Parenting a Teenager with ADHD: Navigating the Storm
Parenting a teenager is already a rollercoaster ride, but add ADHD into the mix, and it can feel like navigating a storm without a compass. As a parent, you may find yourself in a whirlwind of emotions, from stress and frustration to confusion and helplessness. You're not alone in this struggle; many parents of teenagers with ADHD face similar challenges.
One of the most overwhelming feelings you may experience is stress. The constant worry about your teenager's well-being, academic performance, and future prospects can weigh heavily on your mind. You may feel like you're constantly walking on eggshells, never knowing what to expect next or how to handle the situation.
Not knowing what to do or who to turn to is another common struggle. Despite your best efforts, it may seem like nothing you do makes a difference. You may feel isolated and alone, unsure of where to find support or guidance.

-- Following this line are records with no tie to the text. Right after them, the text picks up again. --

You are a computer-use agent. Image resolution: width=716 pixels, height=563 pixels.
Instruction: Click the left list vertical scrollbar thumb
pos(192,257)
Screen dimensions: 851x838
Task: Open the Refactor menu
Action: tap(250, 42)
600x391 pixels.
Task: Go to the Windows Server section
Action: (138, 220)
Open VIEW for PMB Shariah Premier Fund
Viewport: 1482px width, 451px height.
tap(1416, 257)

Arguments become a regular occurrence in your home as you try to navigate the challenges of parenting a teenager with ADHD. From forgotten chores to missed deadlines, every day brings new conflicts and frustrations. Communication breaks down, tempers flare, and it feels like you're constantly walking on a tightrope, trying to keep the peace.
Constant reminders and bribes become your go-to parenting strategies as you struggle to motivate your teenager and keep them on track. You find yourself nagging them to do their homework, clean their room, and attend important meetings at school. It's a never-ending cycle of coaxing, cajoling, and pleading.
But who is more anxious in this situation? While you're busy worrying about your teenager, they may be struggling with their own feelings of anxiety and frustration. It's a delicate balance between trying to support them and respecting their independence.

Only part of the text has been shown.